§ **AVAILABLE RECORDS**:

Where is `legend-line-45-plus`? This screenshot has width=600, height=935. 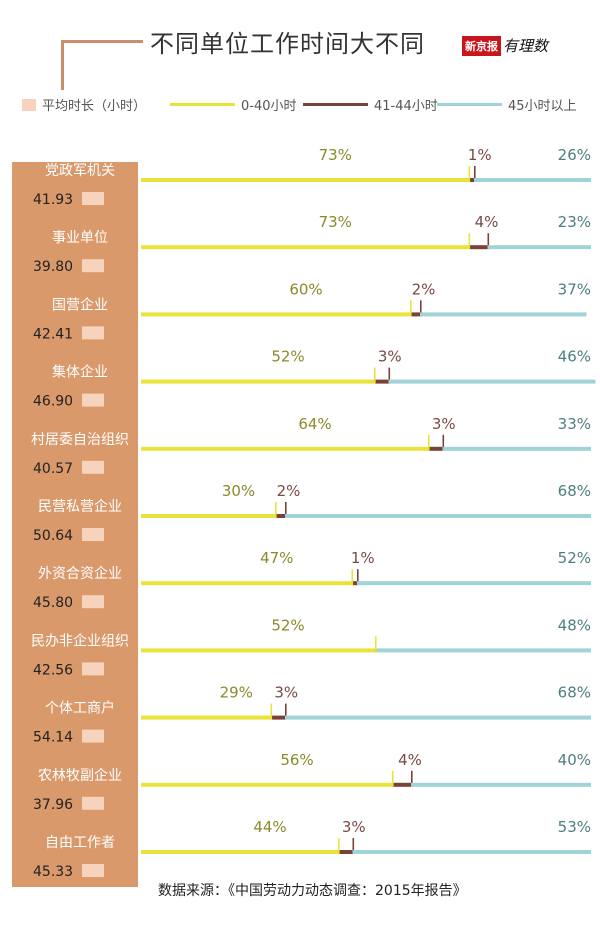
legend-line-45-plus is located at coordinates (470, 104).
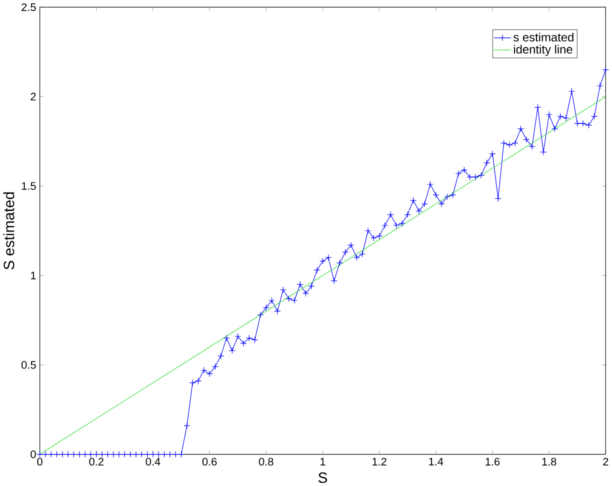 This screenshot has width=612, height=486. What do you see at coordinates (33, 96) in the screenshot?
I see `y-tick-label: 2` at bounding box center [33, 96].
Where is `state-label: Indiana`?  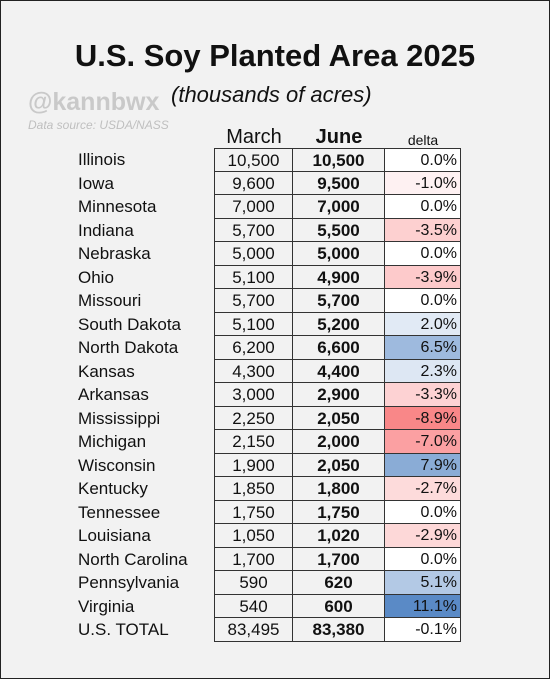 state-label: Indiana is located at coordinates (106, 230).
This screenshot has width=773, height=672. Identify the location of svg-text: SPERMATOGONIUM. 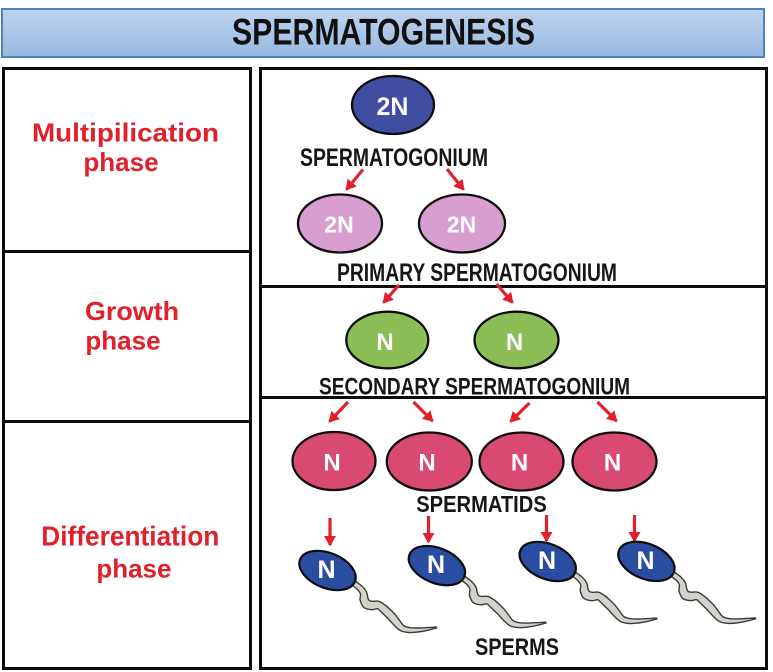
(394, 158).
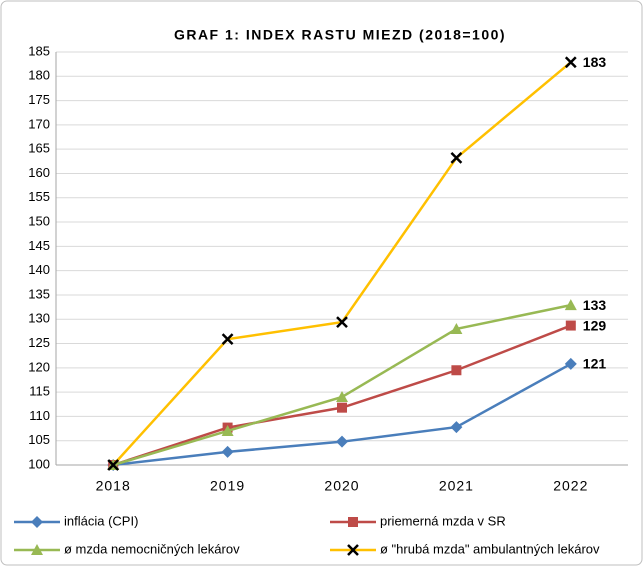  What do you see at coordinates (39, 76) in the screenshot?
I see `y-tick-label: 180` at bounding box center [39, 76].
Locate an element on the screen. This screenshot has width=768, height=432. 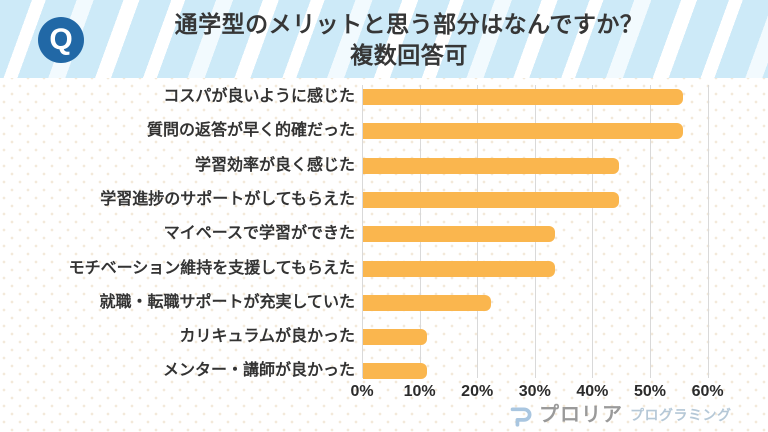
title-line-1: 通学型のメリットと思う部分はなんですか？ is located at coordinates (409, 24).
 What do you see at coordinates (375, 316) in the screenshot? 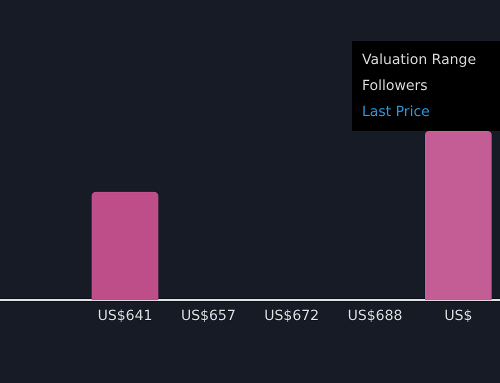
I see `x-tick-label: US$688` at bounding box center [375, 316].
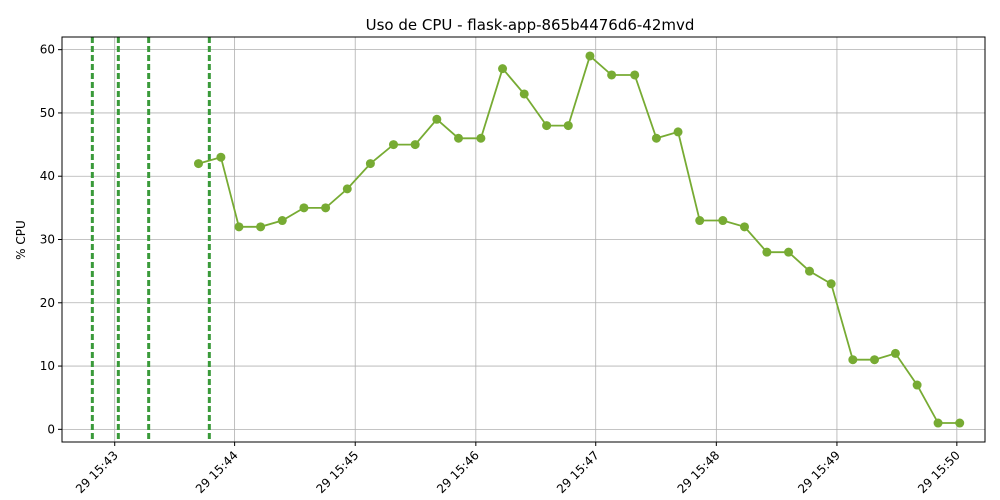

§ **TRY IT**:
Change "Where is" to "What is the location of" in everything from the start of the lines down to the line containing "center [33, 96].", leaving the rest as it is. Leave the pictures out of your answer.

§ **YOUR RESPONSE**:
What is the location of `legend-line-45-plus`? This screenshot has width=600, height=935. 
legend-line-45-plus is located at coordinates (470, 104).
 This screenshot has width=612, height=486. What do you see at coordinates (33, 96) in the screenshot?
I see `y-tick-label: 2` at bounding box center [33, 96].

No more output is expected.